- What is expected:
Line by line, please look for the word "agent" in the following records, then copy each line you find it in.

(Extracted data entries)

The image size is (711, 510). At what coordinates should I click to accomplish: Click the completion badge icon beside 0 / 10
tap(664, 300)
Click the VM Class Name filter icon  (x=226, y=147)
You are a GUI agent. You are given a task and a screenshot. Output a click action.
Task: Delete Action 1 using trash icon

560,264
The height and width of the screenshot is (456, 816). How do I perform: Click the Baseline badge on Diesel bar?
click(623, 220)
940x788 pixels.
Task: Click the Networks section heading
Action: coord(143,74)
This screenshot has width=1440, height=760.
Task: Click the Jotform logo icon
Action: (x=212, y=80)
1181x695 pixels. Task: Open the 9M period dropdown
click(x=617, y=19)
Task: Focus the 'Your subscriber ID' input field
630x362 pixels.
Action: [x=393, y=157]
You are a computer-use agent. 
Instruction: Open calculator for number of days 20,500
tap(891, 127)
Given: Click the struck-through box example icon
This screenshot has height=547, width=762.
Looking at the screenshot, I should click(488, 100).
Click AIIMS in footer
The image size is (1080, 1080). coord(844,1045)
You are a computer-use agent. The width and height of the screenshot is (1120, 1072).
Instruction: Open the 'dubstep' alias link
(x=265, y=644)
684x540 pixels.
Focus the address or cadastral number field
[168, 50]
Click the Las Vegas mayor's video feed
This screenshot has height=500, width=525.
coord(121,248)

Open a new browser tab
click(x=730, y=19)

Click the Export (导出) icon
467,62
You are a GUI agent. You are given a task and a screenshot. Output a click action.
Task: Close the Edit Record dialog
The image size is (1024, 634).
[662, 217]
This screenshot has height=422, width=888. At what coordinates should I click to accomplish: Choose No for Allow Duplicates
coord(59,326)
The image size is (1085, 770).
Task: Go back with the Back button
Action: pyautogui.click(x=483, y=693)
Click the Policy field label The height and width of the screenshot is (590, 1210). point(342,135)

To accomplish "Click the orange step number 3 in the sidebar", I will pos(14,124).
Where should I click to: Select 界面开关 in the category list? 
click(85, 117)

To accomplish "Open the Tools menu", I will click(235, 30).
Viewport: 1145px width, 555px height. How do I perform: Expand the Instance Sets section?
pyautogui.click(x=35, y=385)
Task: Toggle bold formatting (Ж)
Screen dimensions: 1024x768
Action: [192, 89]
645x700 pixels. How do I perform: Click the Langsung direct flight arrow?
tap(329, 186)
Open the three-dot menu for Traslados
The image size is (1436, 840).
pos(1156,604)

- Answer for this exercise:
You are a GUI agent. You are given a task and a screenshot. Output a click action.
You are a computer-use agent. 
You are a computer-use agent. The width and height of the screenshot is (1120, 1072).
You are a GUI agent. You are given a task and a screenshot. Output a click action.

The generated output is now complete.